- Interactive map of the Park Hyatt Chennai area
- Hotel chain: Hyatt Hotels Corporation

General information
- Location: 39, Velachery Road, Guindy, Chennai, Tamil Nadu 600 032, India
- Coordinates: 13°00′39″N 80°13′25″E﻿ / ﻿13.0108°N 80.2236°E
- Opening: 1 October 2012
- Owner: Ambattur Clothing Limited (Ambattur Developers Pvt. Ltd)
- Operator: Hyatt Hotels Corporation

Technical details
- Floor count: 09

Design and construction
- Architect: George Wong Designs (New York City)

Other information
- Number of rooms: 201
- Number of suites: 20

Website
- http://chennai.park.hyatt.com/

= Park Hyatt Chennai =

Luxury hotel in Chennai, India

Park Hyatt Chennai is a five-star luxury hotel located at Guindy, Chennai, India that opened in 2012. It is the 30th hotel in the Park Hyatt portfolio.

==History==
The hotel was built by entrepreneur Vijay Mahtaney, owner of textile business Ambattur Clothing, upon diversifying into the business of building hotels, IT parks and residential projects through Ambattur Developers. Owned by Mahtaney and managed by Hyatt, the hotel was inaugurated on 1 October 2012.

== Design and Layout ==
The 11-story hotel has 201 rooms (ranging from 43 to 180 sq m), including 20 suites, spread across seven floors, and a large central courtyard with a lily pond. An 8,072 sq ft (747 sq m) banquet space is divisible into six rooms. A swimming pool overlooks the Guindy National Park.
The hotel was designed by New York architects, George Wong Designs. The hotel is decorated with Indian textiles. designed by Venu Juneja from Goa. The 'weaving theme' features silk on one wall and canvas on the other. The signature restaurant, 'The Flying Elephant', is set on three levels, with six open show kitchens.
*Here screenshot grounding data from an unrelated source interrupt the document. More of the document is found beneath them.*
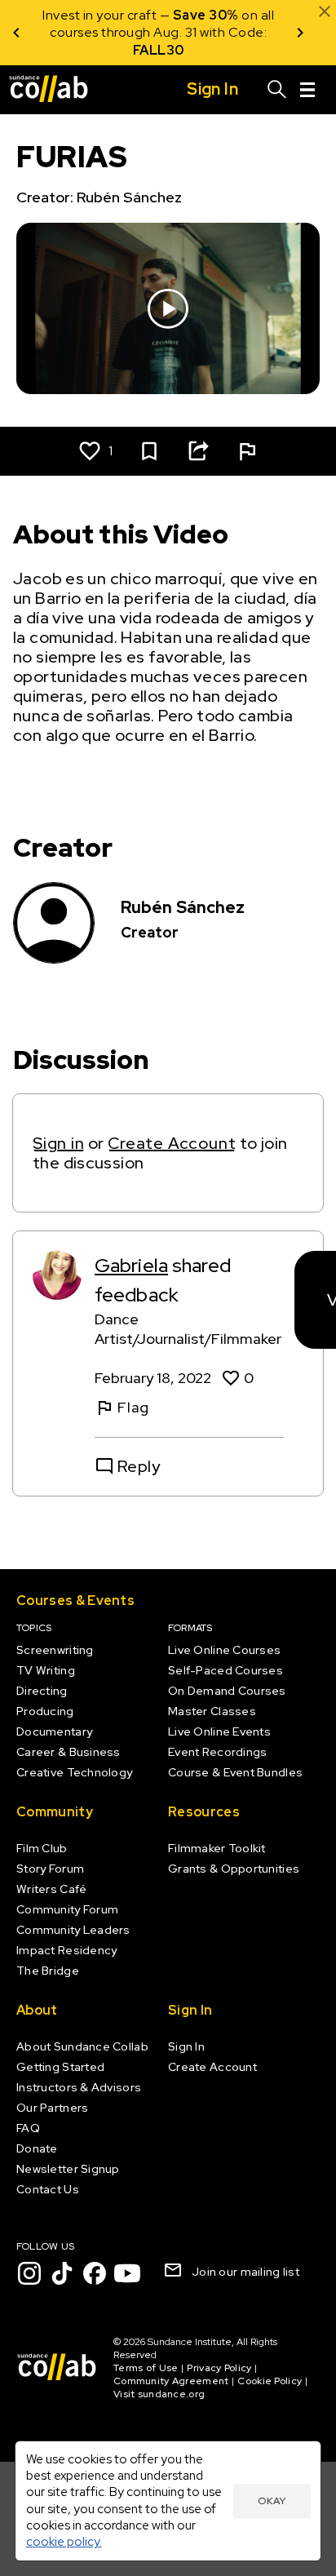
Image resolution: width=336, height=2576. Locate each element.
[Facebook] (95, 2273)
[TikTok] (62, 2273)
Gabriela (131, 1265)
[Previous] (16, 32)
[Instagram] (29, 2273)
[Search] (277, 89)
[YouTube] (127, 2273)
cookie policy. (64, 2541)
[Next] (300, 32)
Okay (271, 2500)
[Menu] (307, 89)
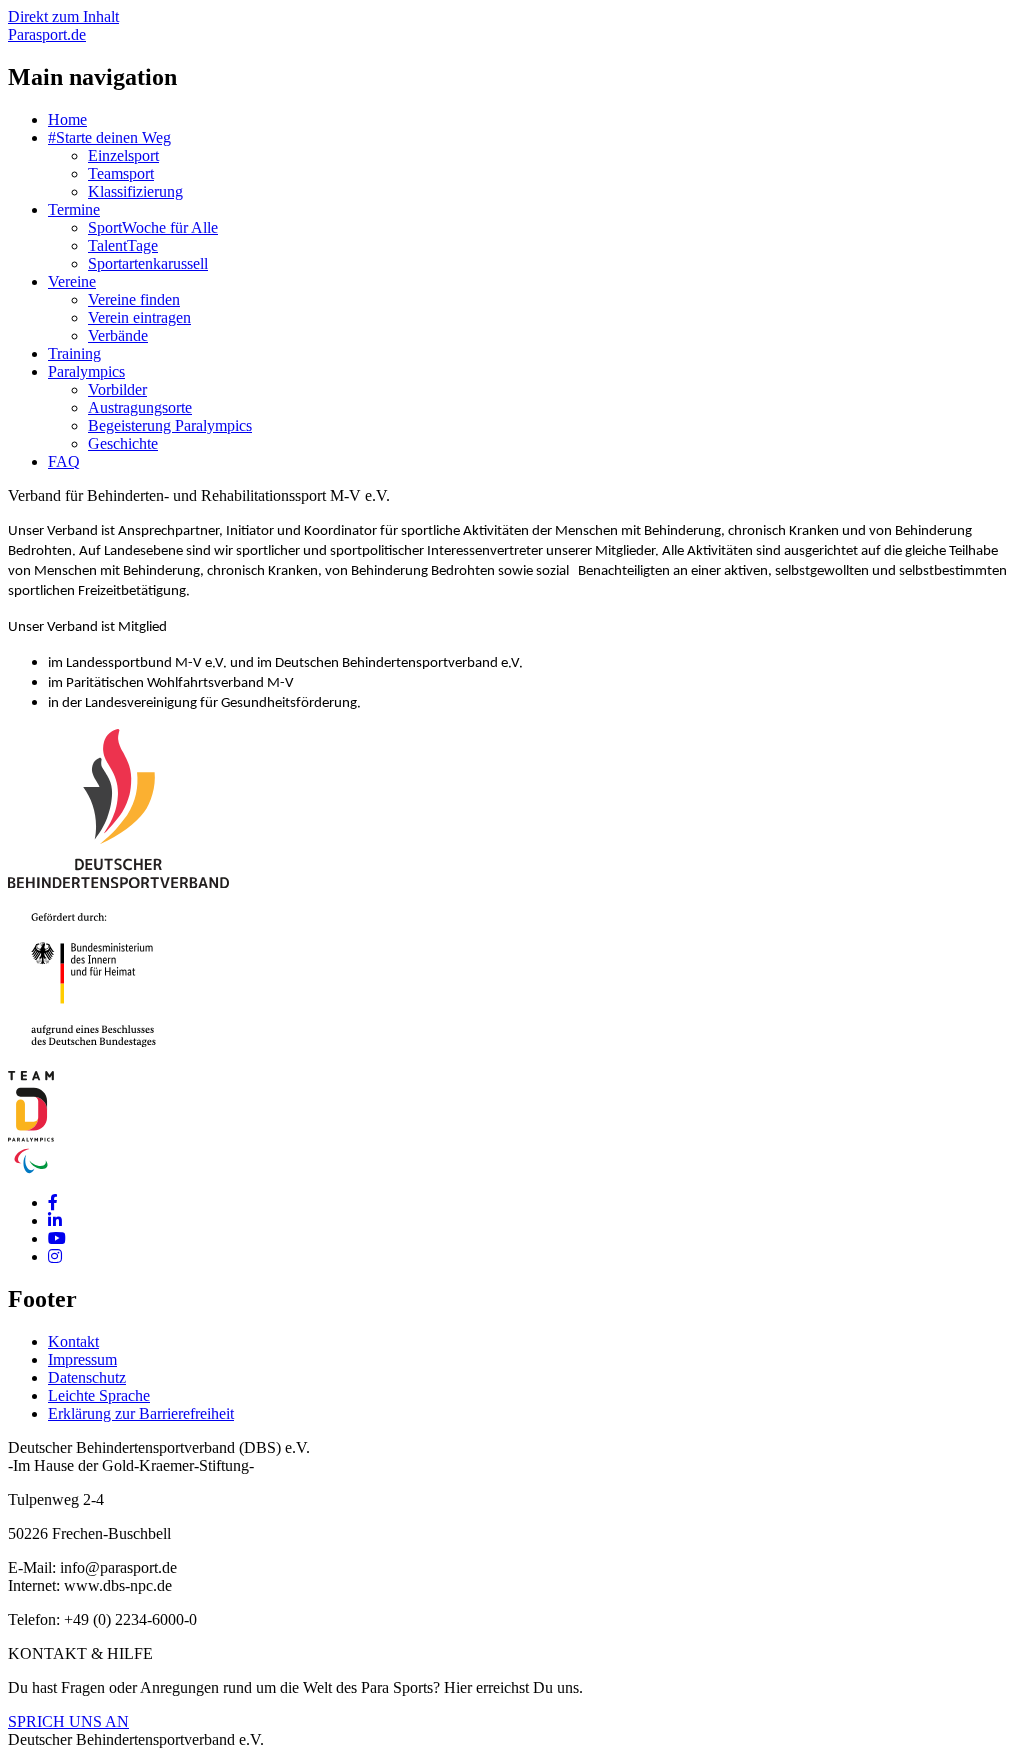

The hotel is built on the land where Concorde Motors stood until 2007. According to the city's historian, S. Muthiah, the hotel's interiors are "a vision in modern design and minimalism."

==Awards==
In 2013, in the debut year of its opening, Park Hyatt Chennai was awarded 'The Best New Hotel of the Year' at the HICSA Hotels of the Year Awards–2013.